La experta también señala que hay adaptaciones que pueden hacer los profesionales que no son tan drásticas, pero que de igual manera resultan importantes. Por ejemplo, argumenta que ante la cuarta revolución industrial, donde la digitalización de funciones y tareas repetitivas es inminente, los profesionales deben mantenerse actualizados con la tecnología, anuentes a adquirir nuevas destrezas y enfocarse en obtener certificaciones que los hagan más valiosos.

Consideraciones que debe hacer antes de optar por un cambio de profesión:

  1. 1  Interiorice sobre su carrera actual y piense si le brinda satisfacción.
  2. 2  Analice si realmente desea hacer el cambio y qué lo motiva a ello.
  3. 3  Visualícese ejerciendo la nueva profesión, con sus pros y sus contras.
  4. 4  Escriba cuáles objetivos persigue con la nueva profesión y manténgalos siempre presentes. Lo más importante es que sean medibles y alcanzables.
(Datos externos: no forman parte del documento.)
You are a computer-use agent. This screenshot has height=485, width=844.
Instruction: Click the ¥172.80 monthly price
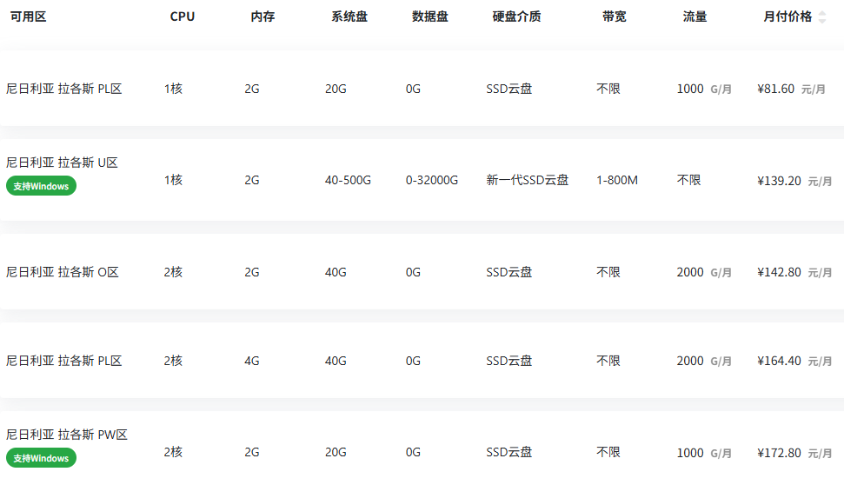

Una vez tomada la decisión…

1 Prepárese y adquiera todos los conocimientos necesarios para afrontar el desafío. Puede ser por la vía formal (en un centro de estudios), a través de cursos virtuales o de forma empírica.

2 Tenga claro que el cambio implicará que deba iniciar en la mayoría de los casos desde posiciones más básicas, ya que en todo puesto de trabajo la combinación de conocimientos y experiencia es clave para ir creciendo en responsabilidades y escalando posiciones.

3 Visualice cómo puede combinar su anterior profesión con la nueva; puede ser beneficioso. Por ejemplo, si alguien que ha desempeñado funciones
en la rama social decide formarse en administración de proyectos o contabilidad, podría llegar a asumir posiciones de control financiero de programas del área social.